Ineffective Direct Data Access
Most data stored in operational databases did not allow users direct access; users had to wait to have their queries or questions answer by MIS professionals who could code SQL.
Extraction, Transformation, and Loading (ETL)
A process that extracts information from internal and external databases, transforms it using a common set of enterprise definitions, and loads into a database warehouse.
Data Mart
Contains a subset of data warehouse information.
Information Cube
The common term for the representation of multidimensional information.

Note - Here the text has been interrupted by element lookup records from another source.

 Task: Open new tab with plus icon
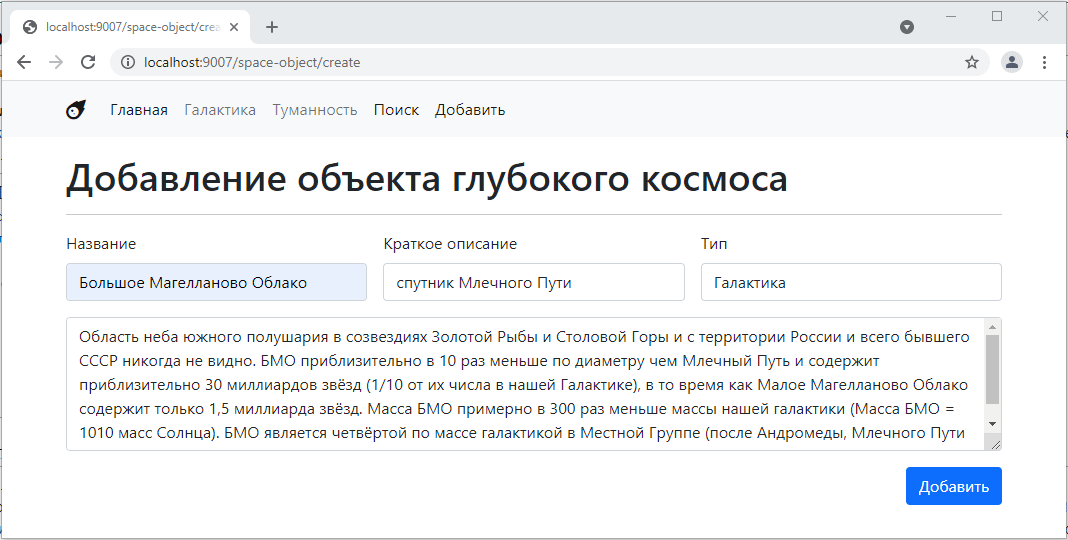(272, 27)
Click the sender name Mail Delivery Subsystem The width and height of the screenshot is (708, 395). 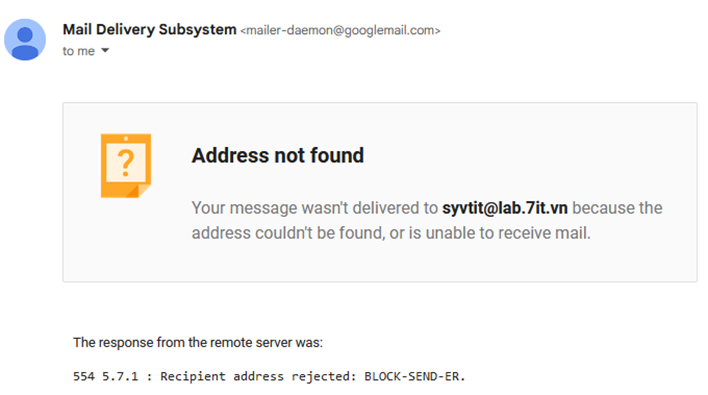tap(149, 29)
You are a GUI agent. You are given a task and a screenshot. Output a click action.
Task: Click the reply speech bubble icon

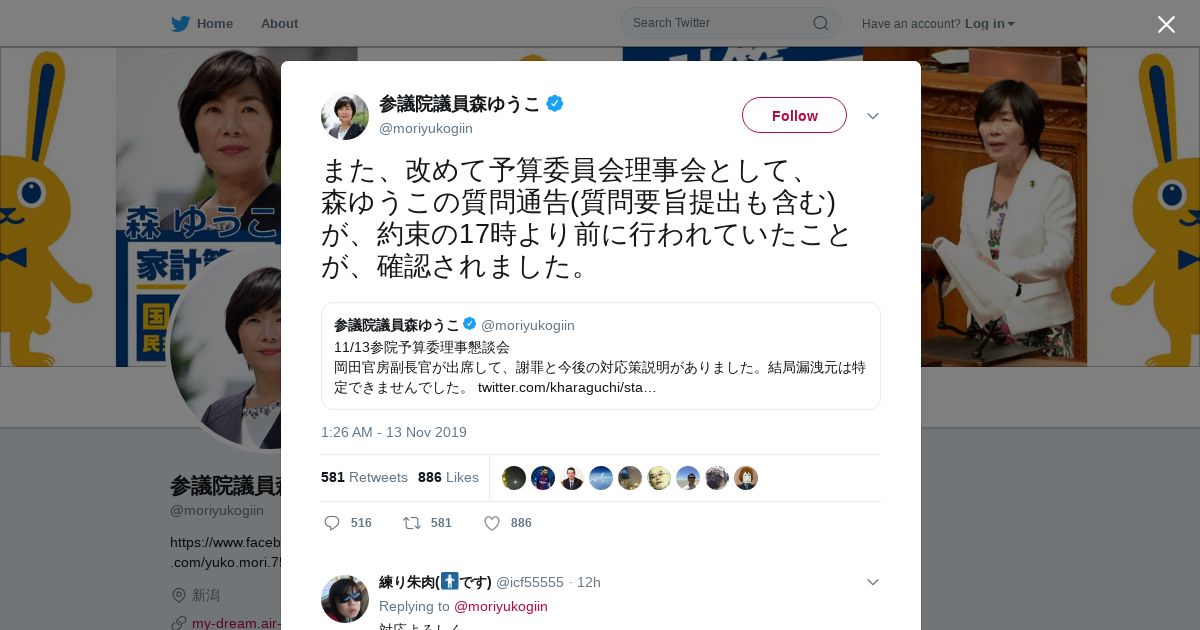333,523
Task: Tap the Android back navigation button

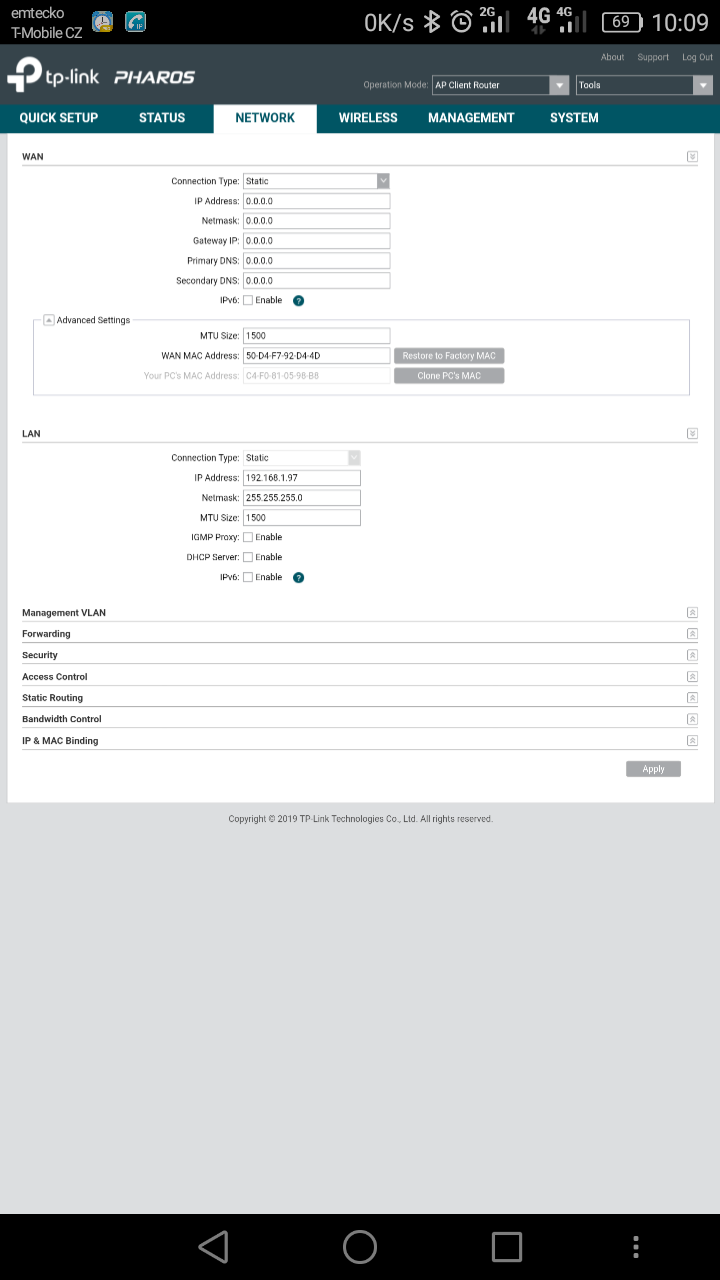Action: click(x=213, y=1246)
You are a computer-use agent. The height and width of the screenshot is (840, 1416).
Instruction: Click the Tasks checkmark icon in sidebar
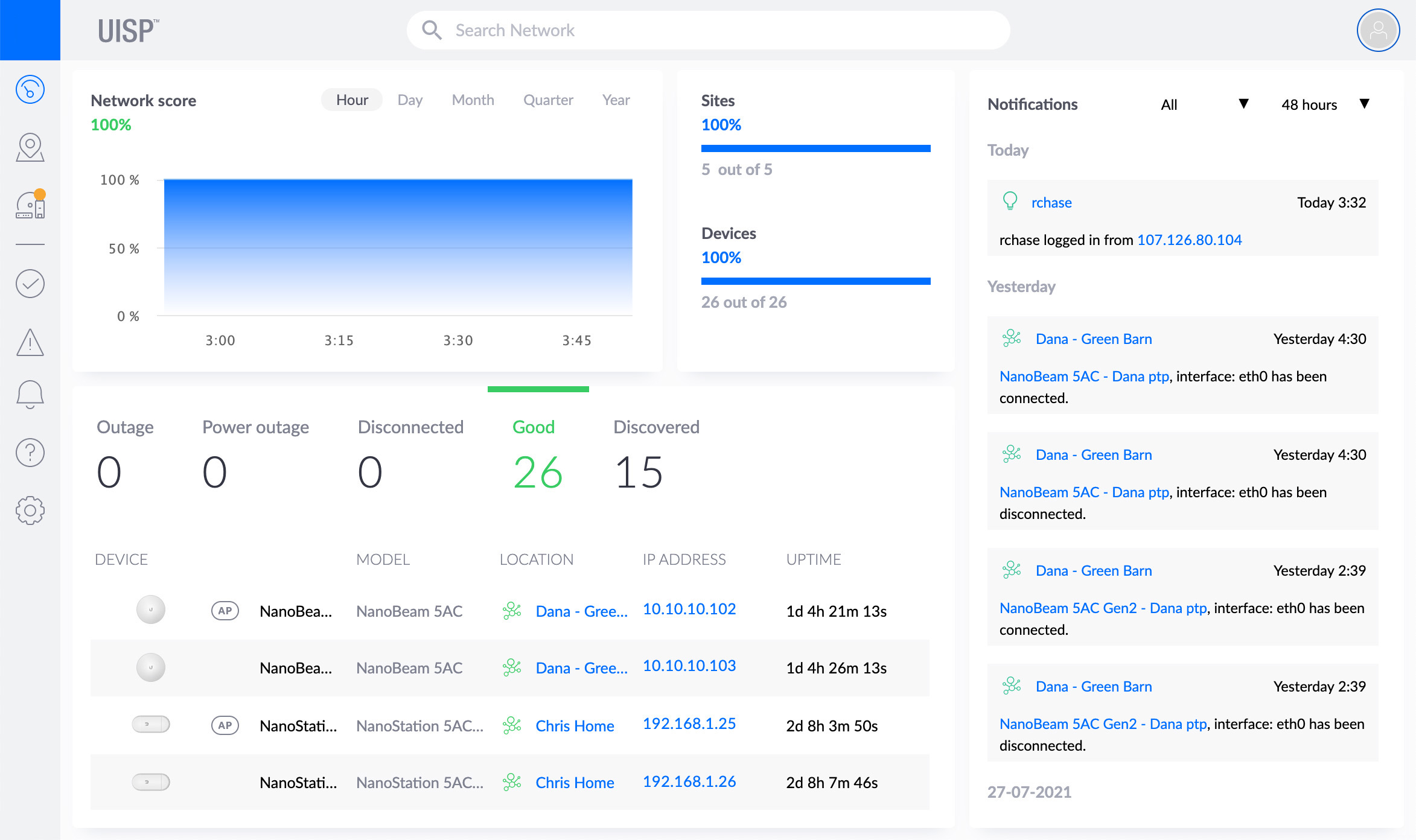pyautogui.click(x=30, y=284)
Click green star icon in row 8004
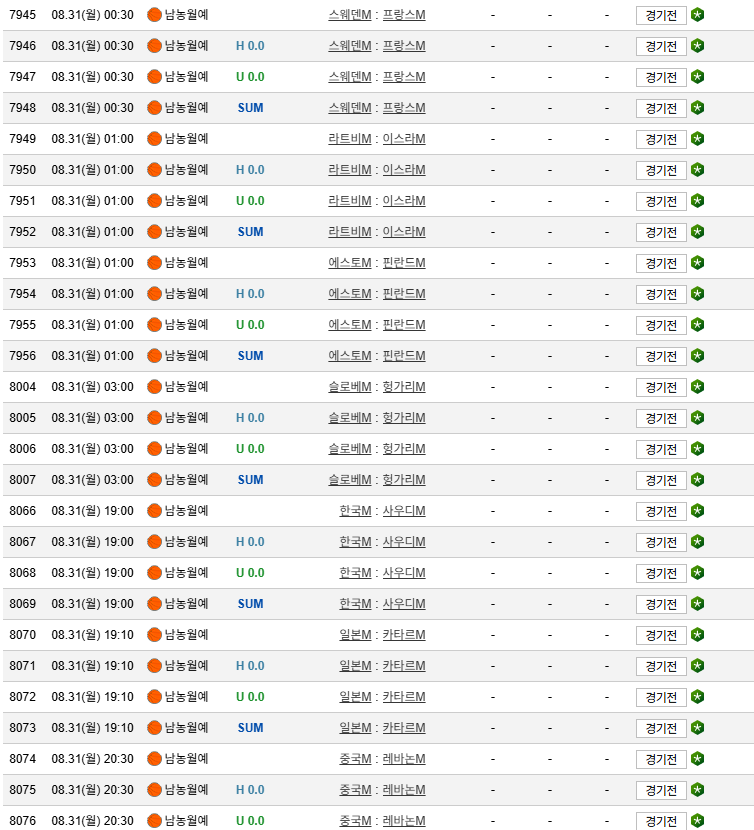The width and height of the screenshot is (754, 830). pyautogui.click(x=697, y=387)
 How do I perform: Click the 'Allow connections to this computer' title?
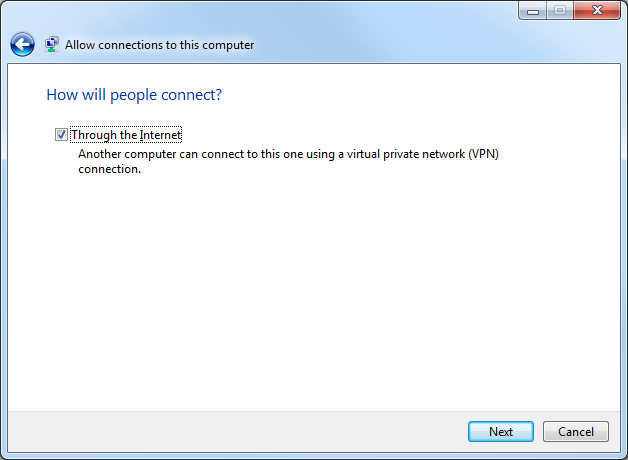(x=159, y=45)
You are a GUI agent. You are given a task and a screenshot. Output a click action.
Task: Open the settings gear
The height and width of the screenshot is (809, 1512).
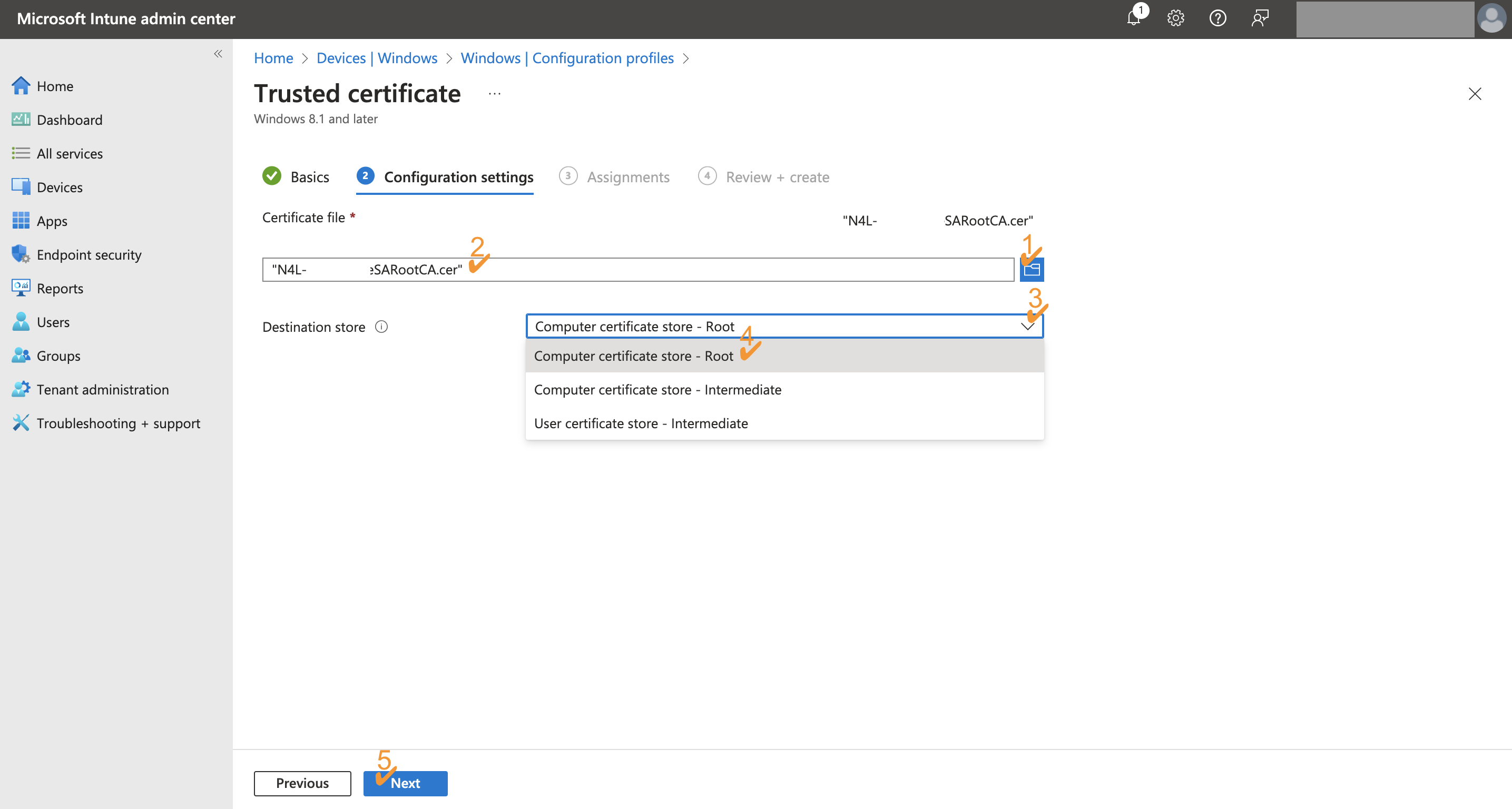coord(1176,18)
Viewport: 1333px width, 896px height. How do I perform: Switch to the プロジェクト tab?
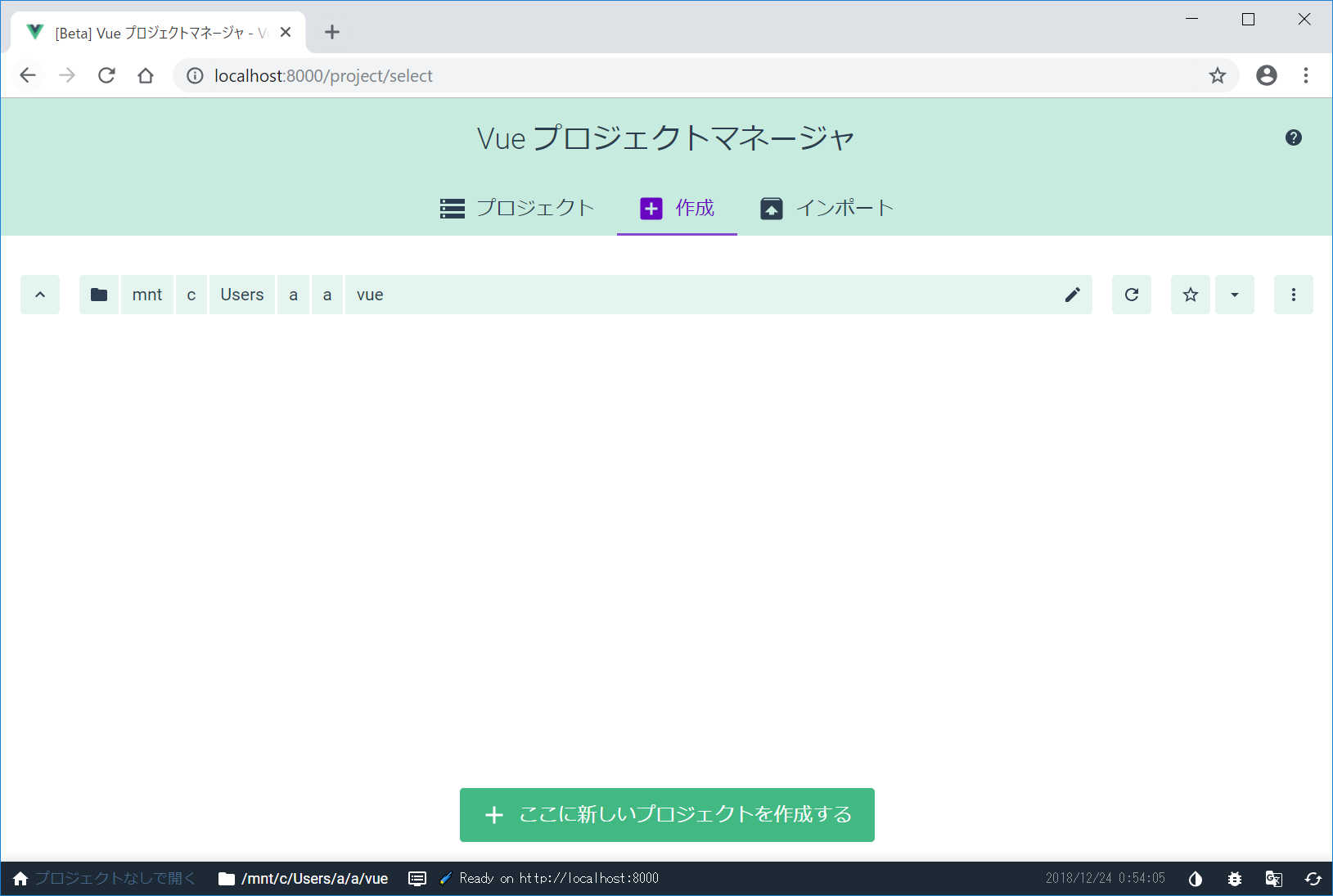click(x=517, y=208)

Information Cleansing or Scrubbing
A process that weeds out and fixes or discards inconsistent, incorrect, or incomplete data.
Data Quality Audits
Completed by companies to determine the accuracy and completeness of its data.
Data Mining
The process of analyzing data to extract information not offered by the raw data alone.
Data Mining Tools
Use a variety of techniques to find patterns and relationships in large volumes of information that predict future behavior and guide decision making.
Classification
Assigns records to one of a predefined set of classes.
Estimation
Determines values for an unknown continuous variable behavior or estimated future value.
Affinity Grouping
Determines which things go together.
Clustering
Segments a heterogenous population of records into a number of more homogenous subgroups.
Structured Data
Data that is already in a database or a spreadsheet.
Unstructured Data
Data that does not exist in a fixed location and can include text documents, PDFs, voice messages, emails, and so on.
Text Mining
Analyzes unstructured data to find trends and patterns in words and sentences.
Web Mining
Analyzes unstructured data associated with websites to identify consumer behavior and website navigation.
Cluster Analysis
A technique used to divide information sets into mutually exclusive groups such that the members of each group are as close together as possible to one another and the different groups are as far part from one another as possible.
Association Detection
Reveals the relationship between variables along with the nature and frequency of the relationships.
Market Basket Analysis
Analyzes such times as websites and checkout scanner information to detect customer’s choices of products and services and for inventory control, shelf-product placement, and other retail and marketing applications.
Statistical Analysis
Performs such functions as information correlations, distributions, calculations, and variance analysis.
Time-Series Information
Time stamped information collected at a particular frequency.
Forecasts
Predictions based on time series information.
Informing
Accessing large amounts of data from different management information systems.
Infographics
Displays information graphically so it can be easily understood.
Data Visualization
Describes technologies that allow users to “see” or visualize data to transform information into a business perspective.
Data Visualization Tools
Move beyond excel graphs and charts into sophisticated analysis techniques such as pie charts, controls, instruments, maps, time-series graphs, and more.
Business Intelligence Dashboards
Track corporate metrics such as critical success factors and key performance indicators and include advanced capabilities such as interactive controls allowing users to manipulate data for analysis.